Security Risk Assessment and Control. By Tony Burns-Howell, Pierre Cordier, and Therese Eriksson; published by Perpetuity Press, www.perpetuitypress.com (Web); 100 pages; £25.
Considering the impressive backgrounds of the authors, this publication had the potential to be an indispensable handbook for security practitioners. It misses that opportunity by shortchanging both audiences it tries to address: novices and experienced professionals. It underserves novices by lacking detail in its mere 100 pages; it falls short for seasoned practitioners because some of the text is too confusing to be used as a ready "aide-mémoire" as the authors intended.
The book had its genesis in an assignment to conduct a risk assessment on an (unnamed) international telecommunications company. The authors try to bring the reader into the process, but gaps interrupt a smooth narrative flow. One suspects overly aggressive editing, the result being that the book is neither easy nor enjoyable to read.

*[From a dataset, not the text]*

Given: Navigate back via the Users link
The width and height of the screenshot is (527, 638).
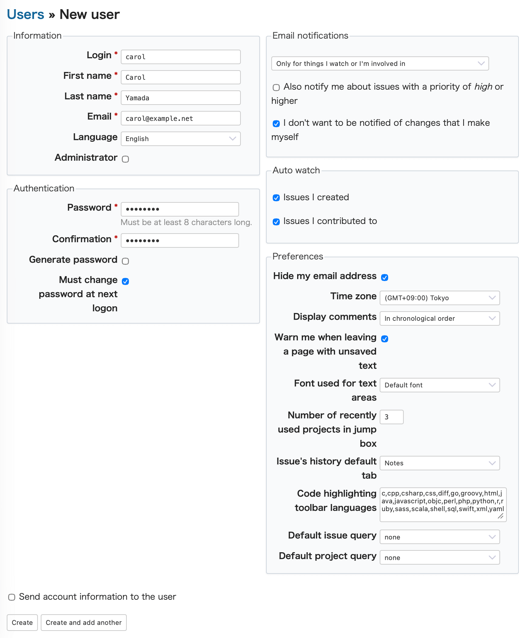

No doubt initial drafts of chapters in this book contained much more information. By paring the work down to double as an aide-mémoire, much that is needed was lost. Again, this may be a function of excess editing. For example, in section one, the authors refer to a case study about improper access to an IT system that will be addressed in section five. It's not there. It's not in the book at all. Similarly, it is likely that detailed information that would have made the text useful for novices was excised in editing as well.
The book does have bright spots. Some sections are excellent, and flow charts are clear and informative. There's just not enough of this type of material. For example, nearly a quarter of the short book is devoted to document templates. But the type is too small for them to be effectively photocopied. If the reader is expected to create his or her own templates from these designs, the material is redundant because these templates are described earlier in the book. Readers are left with the suspicion that the 23 pages are padding. These pages would have been much better served by containing explanatory detail tied to the main text.
Reviewer: Derek Knights, CPP, CISSP (Certified Information Systems Security Professional), is an internal consultant on security, risk assessment, and investigations with Ontario Power Generation, Inc., in Toronto, Ontario, Canada. He is a member of ASIS International.